Data for processing start

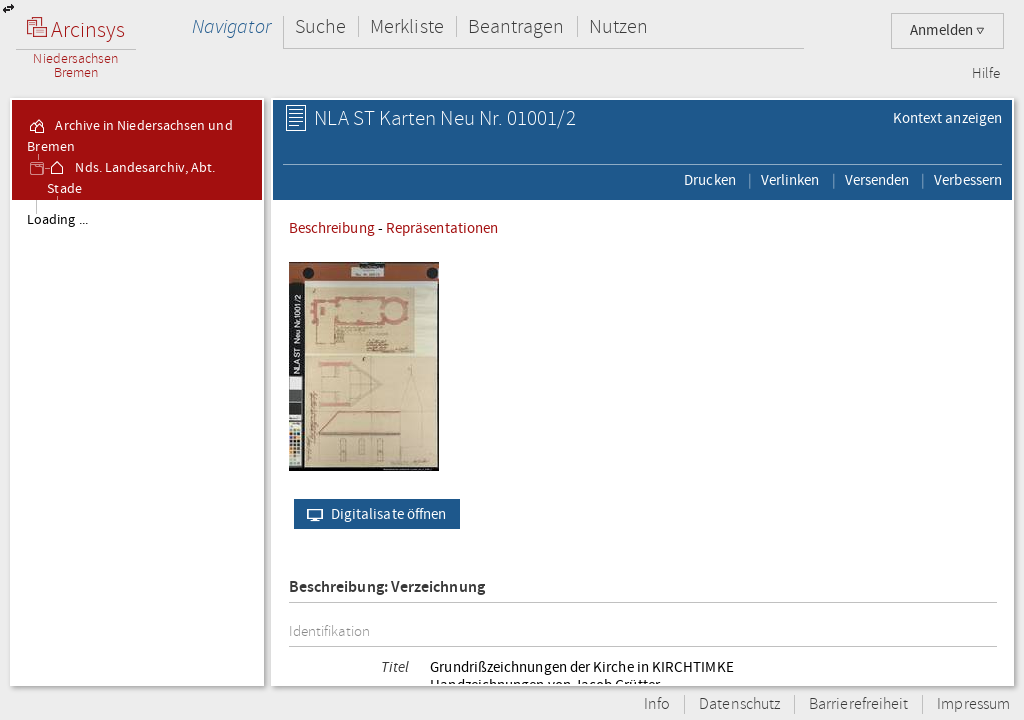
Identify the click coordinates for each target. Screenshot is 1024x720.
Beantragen (516, 26)
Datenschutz (739, 704)
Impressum (973, 704)
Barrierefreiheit (858, 704)
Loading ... (57, 220)
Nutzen (618, 26)
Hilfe (986, 74)
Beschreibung (332, 228)
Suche (320, 26)
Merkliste (407, 26)
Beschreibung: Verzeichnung (387, 587)
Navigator (231, 26)
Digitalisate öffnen (372, 514)
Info (657, 704)
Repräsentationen (442, 228)
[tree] (137, 442)
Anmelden (947, 30)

Data for processing end

_Instructions to follow_: Copy out the entries above word for word, and leave out the pictures.

_Task result_:
Identify the click coordinates for each target. Screenshot is 1024x720.
Beantragen (516, 26)
Datenschutz (739, 704)
Impressum (973, 704)
Barrierefreiheit (858, 704)
Loading ... (57, 220)
Nutzen (618, 26)
Hilfe (986, 74)
Beschreibung (332, 228)
Suche (320, 26)
Merkliste (407, 26)
Beschreibung: Verzeichnung (387, 587)
Navigator (231, 26)
Digitalisate öffnen (372, 514)
Info (657, 704)
Repräsentationen (442, 228)
[tree] (137, 442)
Anmelden (947, 30)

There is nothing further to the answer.